Welcome to the court of 2012’s psychedelic king and queen. As the leader of Tame Impala and sometime contributor to Pond, The Dee Dee Dums, Mink Mussel Creek and other Perth-based bands, Kevin Parker has installed himself as this generation’s retro-psych regent by playing a brand of ’60s psychedelia most had given up for dead.
Now he’d like you to meet his girlfriend, Melody Prochet – a classically trained musician from the French countryside who moved to Paris, discovered rock music and, as the cosmos dictated, got talking to Parker backstage at a Tame show.

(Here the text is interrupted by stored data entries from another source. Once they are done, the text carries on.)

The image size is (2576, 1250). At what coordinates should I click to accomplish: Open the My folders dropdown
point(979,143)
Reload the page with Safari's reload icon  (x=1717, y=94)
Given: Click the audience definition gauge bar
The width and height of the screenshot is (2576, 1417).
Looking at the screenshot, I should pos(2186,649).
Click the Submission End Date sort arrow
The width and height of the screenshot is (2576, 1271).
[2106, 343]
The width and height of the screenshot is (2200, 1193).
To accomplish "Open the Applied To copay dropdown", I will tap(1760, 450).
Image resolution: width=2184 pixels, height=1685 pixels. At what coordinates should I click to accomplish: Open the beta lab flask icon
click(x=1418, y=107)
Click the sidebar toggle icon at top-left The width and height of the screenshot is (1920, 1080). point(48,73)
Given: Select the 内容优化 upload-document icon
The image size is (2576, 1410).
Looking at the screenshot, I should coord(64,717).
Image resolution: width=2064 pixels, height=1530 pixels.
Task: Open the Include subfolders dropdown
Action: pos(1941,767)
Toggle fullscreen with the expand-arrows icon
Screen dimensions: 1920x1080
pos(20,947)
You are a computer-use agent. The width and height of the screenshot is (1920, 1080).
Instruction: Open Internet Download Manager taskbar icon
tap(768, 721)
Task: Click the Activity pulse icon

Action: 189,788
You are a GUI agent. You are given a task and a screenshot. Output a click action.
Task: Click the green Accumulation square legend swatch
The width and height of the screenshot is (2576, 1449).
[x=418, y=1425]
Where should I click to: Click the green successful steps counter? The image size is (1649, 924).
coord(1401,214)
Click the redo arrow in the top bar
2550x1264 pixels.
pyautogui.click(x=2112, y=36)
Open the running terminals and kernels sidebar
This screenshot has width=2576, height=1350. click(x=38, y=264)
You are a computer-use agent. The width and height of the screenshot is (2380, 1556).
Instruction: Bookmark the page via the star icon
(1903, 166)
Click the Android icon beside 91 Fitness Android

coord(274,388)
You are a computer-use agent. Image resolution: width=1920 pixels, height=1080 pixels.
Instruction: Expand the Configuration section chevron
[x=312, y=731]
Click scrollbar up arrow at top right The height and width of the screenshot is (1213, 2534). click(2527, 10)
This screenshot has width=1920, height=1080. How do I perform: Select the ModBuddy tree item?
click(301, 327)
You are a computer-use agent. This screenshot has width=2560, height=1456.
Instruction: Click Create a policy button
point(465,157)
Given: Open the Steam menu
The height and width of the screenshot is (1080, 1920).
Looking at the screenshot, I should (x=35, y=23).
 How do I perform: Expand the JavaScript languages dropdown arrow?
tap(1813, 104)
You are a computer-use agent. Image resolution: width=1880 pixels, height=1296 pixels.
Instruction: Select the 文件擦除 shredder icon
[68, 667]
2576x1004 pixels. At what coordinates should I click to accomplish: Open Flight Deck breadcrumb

Soon enough she was in Australia, unfurling her diabetically sweet melodies in Parker’s personal studio.
But while Tame’s bejewelled new record ‘Lonerism’ had a specific date-line in mind – summer 1966, The Beatles making the transition from ‘Rain’ to ‘Revolver’ – Melody’s Echo Chamber is less bound by big names. It’s in thrall to the past, sure, but to lesser-known music like Pentangle and Comus; to stuff that occupies the forever-French hinterland between musique concrète, Serge Gainsbourg’s thing, jazz and Muzak. The stuff that Stereolab brought back into the Anglo-Saxon world in the ’90s; ideas that Broadcast ran with.
When Melody’s light-saturated first single ‘Crystallized’ rolled into our Twitter feeds back in March, it was easy to dismiss the shimmery-shiny song as standard blog-bait. But ‘Melody’s Echo Chamber’ manages to create something just as dark as it is light.
‘Snowcapped Andes Crash’ not only has a title that could’ve fallen off the back of Radiohead’s ‘Amnesiac’, it also pushes Melody’s stilted, reverb-caked guitar arpeggios towards ‘Knives Out’ territory, before breaking back towards the safety of the Cocteau Twins. ‘Quand Vas Tu Renter?’ takes the bizarre keyboard tone childhood Casio users will recognise as ‘dog bark’ and pushes it into an uneasy clinch with spy jazz. Then, if things start to drift off into the lazy, stoner-y drone that Tame Impala fans will know only too well, she isn’t afraid to try something weird to snap out of it. ‘IsThatWhatYouSaid’, for instance: a backwards-tracking squall that’s like flying an aeroplane through a flock of guitars.
What it all adds up to isn’t big-push psych loonycakes like The Flaming Lips, but something more subtly disorienting. The
‘echo chamber’ name comes from Melody sitting in her bedroom, making a sort of den, and blurting out her tunes to no-one but a hard drive. It’s that sense of intruding on a private moment that Parker and Prochet have managed to retain. After all, here are two people who already see the best in each other, and with ‘Melody’s Echo Chamber’ they’ve tried to make everyone else see it too. It shows.